AI 300 heatsink on 7x40u?

Some sources say its a rebrand, others insist its not. In either case, I trust Thermal Grizzly to deliver something decent. It performs well and at just 10€ I don’t really care about a few bucks.

Others will likely have the same trust questions and will find this thread, so its great if we review Honeywell “alternatives”.

1 Like

I can bump 41W using the original heat sink with PTM7950

So also in the ballpark of your numbers.

Now I am curious how much the new heatsink can do (or if it power capps at what temperature) at max fan and maybe also at min fan speed.
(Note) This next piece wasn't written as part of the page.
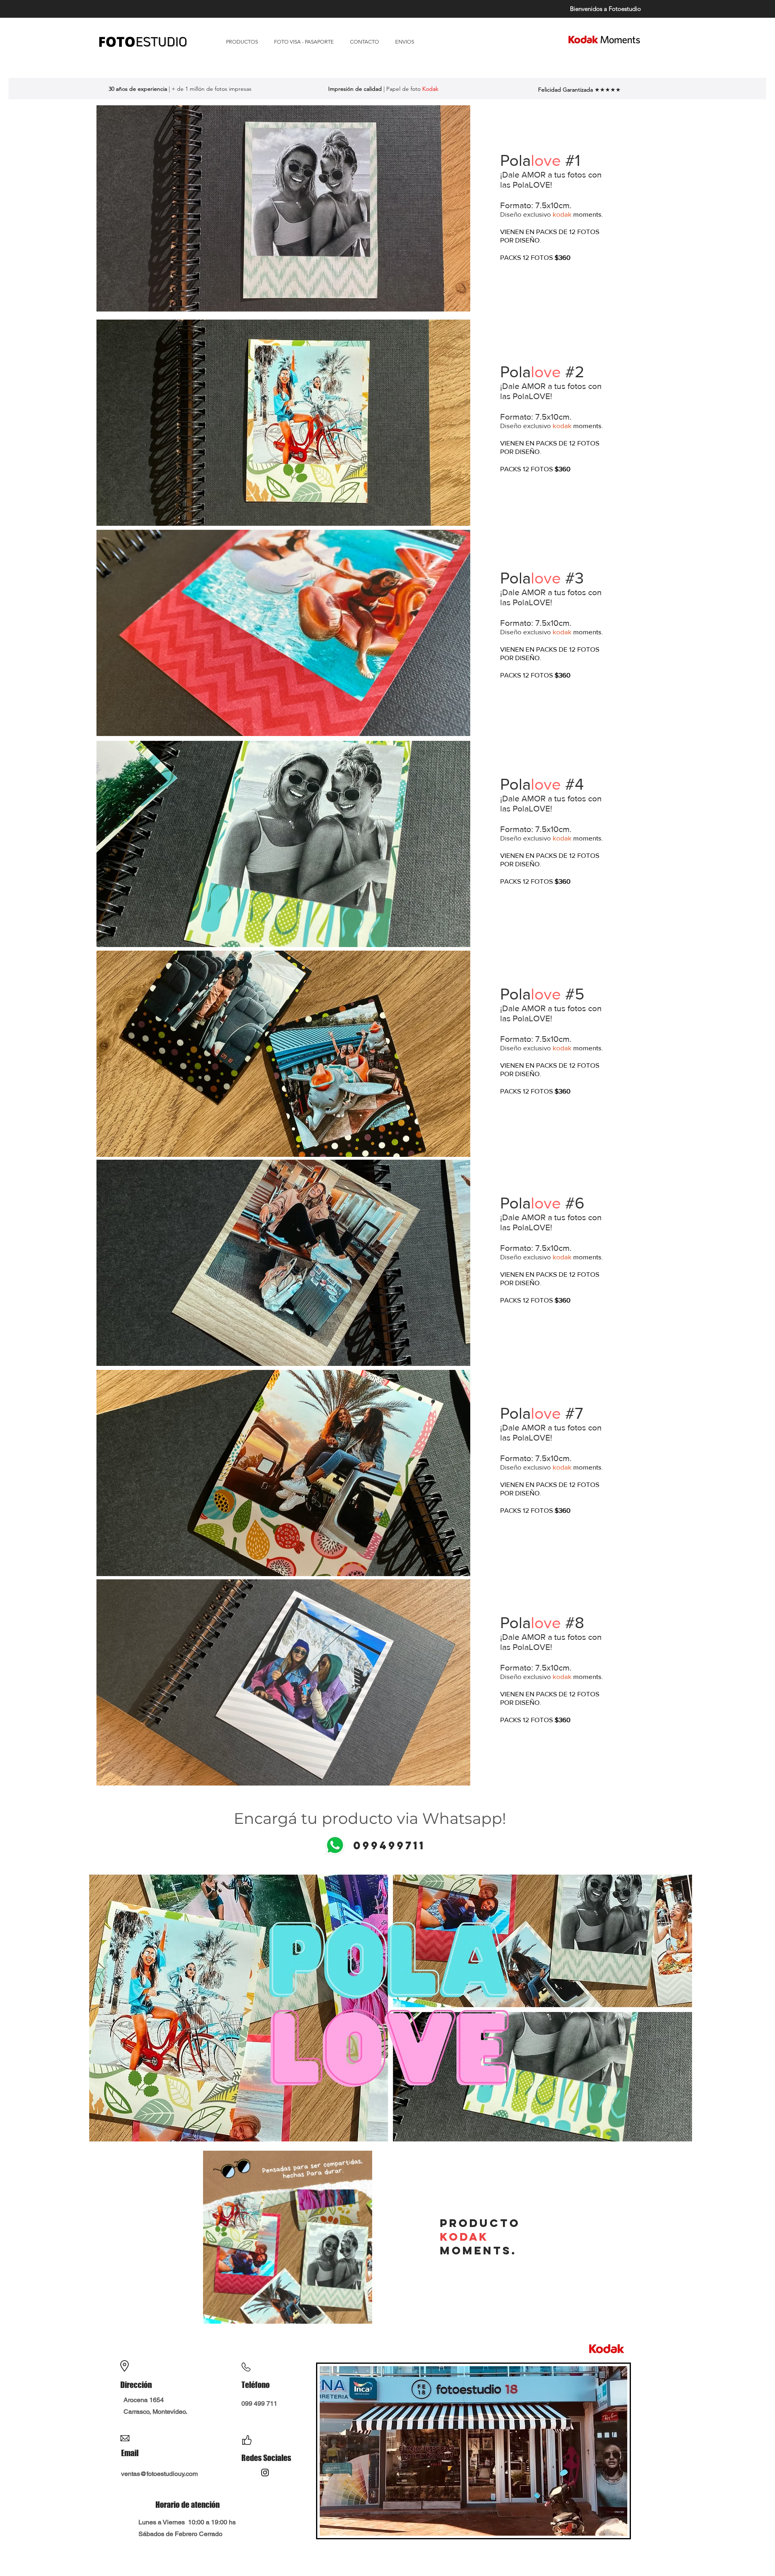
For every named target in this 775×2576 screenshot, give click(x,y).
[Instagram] (265, 2472)
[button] (283, 208)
When I had to decide between getting the AI 370 and the 7840U it was essentially between the higher TDP (and hopefully less throttling) and the better GPU in the 7840. I decided for the latter and after replacing the stock paste with PTM7950 thermals were ok, but things got a little bit too toasty after I found out about ryzenadj, especially for the VRM.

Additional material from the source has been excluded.